Kauffman’s take on this makes sense, but I would also credit the difference between then and now — in New York, at least — to something else as well: The city has a new mayor, Bill de Blasio, and a black first lady, Chirlane McCray. The two come from activist backgrounds, and actually used civil disobedience as part of de Blasio’s campaign strategy. (McCray contemplated getting arrested at a women’s rights protest, and de Blasio actually did get arrested protesting a hospital closure.) This September, McCray became the only first lady in New York history to attend an NYPD CompStat meeting (a weekly review of computerized crime statistics).

During the time I spent covering Flood Wall Street, I heard several activist veterans of Occupy Wall Street marvel that this kind of direct action would have been shut down in a matter of minutes during the Bloomberg administration, and now it was stretching out for hours. The people who did get arrested that night put in some serious effort to do so.

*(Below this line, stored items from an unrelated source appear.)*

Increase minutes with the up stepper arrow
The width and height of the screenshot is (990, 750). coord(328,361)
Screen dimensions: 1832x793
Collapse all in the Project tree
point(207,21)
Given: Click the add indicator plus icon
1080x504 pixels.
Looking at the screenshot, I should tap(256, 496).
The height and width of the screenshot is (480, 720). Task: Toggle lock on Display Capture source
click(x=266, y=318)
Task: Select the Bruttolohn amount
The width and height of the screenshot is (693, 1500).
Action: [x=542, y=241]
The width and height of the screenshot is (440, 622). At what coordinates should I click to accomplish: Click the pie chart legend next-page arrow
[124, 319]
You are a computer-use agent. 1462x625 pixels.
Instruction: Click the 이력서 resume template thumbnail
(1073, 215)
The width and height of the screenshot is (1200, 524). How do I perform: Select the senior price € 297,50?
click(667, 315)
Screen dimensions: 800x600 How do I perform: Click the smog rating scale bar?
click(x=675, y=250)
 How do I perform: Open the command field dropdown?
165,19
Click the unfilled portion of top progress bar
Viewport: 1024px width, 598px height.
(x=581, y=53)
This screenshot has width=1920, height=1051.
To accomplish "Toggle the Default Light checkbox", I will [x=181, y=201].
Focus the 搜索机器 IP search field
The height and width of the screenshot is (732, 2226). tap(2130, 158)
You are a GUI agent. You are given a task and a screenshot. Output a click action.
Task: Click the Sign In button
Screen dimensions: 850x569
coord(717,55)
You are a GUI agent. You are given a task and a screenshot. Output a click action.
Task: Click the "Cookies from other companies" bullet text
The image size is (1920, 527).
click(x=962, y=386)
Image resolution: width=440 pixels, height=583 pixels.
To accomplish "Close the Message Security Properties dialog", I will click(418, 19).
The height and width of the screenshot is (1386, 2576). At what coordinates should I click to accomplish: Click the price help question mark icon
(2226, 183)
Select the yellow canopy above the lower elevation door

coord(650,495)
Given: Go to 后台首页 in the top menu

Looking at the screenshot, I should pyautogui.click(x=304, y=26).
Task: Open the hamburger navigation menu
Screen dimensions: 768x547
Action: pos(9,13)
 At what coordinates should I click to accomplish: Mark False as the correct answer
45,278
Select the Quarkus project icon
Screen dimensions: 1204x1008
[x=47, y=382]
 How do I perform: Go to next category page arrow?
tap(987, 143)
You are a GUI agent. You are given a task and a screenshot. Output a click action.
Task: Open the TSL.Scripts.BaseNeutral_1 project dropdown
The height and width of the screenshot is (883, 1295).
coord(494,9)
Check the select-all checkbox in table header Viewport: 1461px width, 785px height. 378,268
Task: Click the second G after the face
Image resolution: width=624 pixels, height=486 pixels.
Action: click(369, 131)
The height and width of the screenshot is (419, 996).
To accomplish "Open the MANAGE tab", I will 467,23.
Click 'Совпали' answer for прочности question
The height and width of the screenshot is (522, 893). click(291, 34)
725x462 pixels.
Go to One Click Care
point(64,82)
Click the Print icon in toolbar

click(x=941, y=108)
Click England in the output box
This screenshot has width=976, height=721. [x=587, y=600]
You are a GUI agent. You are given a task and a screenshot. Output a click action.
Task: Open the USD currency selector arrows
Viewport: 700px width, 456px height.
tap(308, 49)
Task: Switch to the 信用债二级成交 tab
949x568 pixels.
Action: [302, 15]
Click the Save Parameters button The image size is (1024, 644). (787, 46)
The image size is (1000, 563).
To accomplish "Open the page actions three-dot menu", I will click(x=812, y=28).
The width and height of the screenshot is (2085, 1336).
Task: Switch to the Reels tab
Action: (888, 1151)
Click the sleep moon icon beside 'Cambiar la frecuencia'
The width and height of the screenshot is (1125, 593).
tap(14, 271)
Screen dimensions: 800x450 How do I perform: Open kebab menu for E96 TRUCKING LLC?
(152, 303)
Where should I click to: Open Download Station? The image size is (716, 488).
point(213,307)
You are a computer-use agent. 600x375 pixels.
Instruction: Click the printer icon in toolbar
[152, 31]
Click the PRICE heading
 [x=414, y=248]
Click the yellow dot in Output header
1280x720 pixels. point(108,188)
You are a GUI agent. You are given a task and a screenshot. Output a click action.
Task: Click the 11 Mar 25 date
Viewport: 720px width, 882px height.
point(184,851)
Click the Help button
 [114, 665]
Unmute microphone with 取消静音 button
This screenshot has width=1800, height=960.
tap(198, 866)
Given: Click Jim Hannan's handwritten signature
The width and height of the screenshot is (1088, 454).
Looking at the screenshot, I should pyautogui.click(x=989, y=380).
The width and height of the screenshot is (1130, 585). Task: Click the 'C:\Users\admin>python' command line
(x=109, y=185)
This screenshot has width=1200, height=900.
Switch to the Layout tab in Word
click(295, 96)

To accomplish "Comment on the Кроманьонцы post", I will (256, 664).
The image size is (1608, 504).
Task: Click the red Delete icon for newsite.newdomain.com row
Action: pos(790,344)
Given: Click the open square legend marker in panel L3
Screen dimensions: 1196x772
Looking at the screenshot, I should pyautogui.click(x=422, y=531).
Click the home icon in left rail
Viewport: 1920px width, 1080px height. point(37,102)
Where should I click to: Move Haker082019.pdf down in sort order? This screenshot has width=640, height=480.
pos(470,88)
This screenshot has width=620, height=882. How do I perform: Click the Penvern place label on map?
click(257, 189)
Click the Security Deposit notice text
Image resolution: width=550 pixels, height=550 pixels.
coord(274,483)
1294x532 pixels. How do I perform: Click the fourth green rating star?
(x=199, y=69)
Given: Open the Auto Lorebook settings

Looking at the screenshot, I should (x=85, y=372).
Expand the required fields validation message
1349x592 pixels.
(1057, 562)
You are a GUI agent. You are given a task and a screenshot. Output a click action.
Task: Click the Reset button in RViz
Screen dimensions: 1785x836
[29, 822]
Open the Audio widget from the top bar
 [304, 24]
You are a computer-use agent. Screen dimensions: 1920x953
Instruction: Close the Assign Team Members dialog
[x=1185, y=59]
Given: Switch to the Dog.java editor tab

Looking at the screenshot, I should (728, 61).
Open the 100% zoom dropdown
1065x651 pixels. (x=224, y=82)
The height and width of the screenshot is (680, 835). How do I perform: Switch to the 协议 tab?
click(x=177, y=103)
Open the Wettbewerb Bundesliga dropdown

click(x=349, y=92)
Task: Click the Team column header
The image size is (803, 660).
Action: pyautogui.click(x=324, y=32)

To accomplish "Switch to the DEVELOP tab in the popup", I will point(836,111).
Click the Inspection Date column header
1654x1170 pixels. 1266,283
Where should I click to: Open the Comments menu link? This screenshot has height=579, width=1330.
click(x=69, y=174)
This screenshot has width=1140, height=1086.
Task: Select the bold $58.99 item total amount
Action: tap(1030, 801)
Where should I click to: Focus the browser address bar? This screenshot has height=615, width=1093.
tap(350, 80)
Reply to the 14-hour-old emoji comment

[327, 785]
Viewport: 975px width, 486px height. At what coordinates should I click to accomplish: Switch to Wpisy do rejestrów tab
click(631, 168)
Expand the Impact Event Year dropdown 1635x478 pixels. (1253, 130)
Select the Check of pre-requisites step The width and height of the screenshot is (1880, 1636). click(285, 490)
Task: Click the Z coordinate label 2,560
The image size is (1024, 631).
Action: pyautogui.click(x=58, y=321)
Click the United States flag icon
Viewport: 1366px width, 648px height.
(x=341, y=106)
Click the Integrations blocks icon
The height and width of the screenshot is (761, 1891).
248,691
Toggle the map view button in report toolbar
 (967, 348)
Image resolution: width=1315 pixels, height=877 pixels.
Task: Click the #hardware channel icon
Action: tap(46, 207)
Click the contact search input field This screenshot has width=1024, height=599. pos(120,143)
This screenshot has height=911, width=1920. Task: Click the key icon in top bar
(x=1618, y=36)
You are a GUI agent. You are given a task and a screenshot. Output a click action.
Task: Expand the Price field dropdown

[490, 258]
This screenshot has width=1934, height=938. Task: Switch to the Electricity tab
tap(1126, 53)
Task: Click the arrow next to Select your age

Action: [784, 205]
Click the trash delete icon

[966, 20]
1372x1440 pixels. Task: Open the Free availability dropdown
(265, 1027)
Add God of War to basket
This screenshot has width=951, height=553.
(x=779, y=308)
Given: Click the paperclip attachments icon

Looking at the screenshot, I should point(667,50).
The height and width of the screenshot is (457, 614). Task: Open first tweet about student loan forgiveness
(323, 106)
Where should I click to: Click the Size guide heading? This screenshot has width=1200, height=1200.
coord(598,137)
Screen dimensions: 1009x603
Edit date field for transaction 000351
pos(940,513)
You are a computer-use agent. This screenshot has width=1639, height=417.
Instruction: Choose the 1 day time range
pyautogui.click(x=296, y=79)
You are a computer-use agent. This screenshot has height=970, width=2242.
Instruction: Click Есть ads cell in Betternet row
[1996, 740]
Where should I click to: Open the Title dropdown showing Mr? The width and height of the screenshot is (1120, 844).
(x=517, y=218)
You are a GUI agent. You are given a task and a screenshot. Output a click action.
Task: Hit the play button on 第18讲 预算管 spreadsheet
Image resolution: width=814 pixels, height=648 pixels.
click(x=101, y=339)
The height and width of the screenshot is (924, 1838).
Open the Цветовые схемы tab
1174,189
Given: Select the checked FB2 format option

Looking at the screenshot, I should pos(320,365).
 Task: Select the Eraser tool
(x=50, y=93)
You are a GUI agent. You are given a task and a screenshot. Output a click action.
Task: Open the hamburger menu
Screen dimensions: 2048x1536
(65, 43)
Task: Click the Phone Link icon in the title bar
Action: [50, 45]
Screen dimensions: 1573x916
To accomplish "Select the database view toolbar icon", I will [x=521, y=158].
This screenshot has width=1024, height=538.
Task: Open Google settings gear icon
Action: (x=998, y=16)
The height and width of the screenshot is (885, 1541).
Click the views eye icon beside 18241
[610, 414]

People complain that police departments and their habits are hard to change. This is true, for a lot of reasons: There’s a culture of “protect your own” on the force, it’s difficult to fire a police officer who behaves badly, and it’s very difficult to investigate and prosecute them if they use excessive force. But behavior does shift when a new political administration takes power with a new agenda, even if the parties who are supposed to change resist.

A grand jury may have failed to indict officer Daniel Pantaleo for choking Eric Garner, in violation of the NYPD’s own regulations — but the people of New York are more free to express their outrage. It’s not everything, but it’s a start.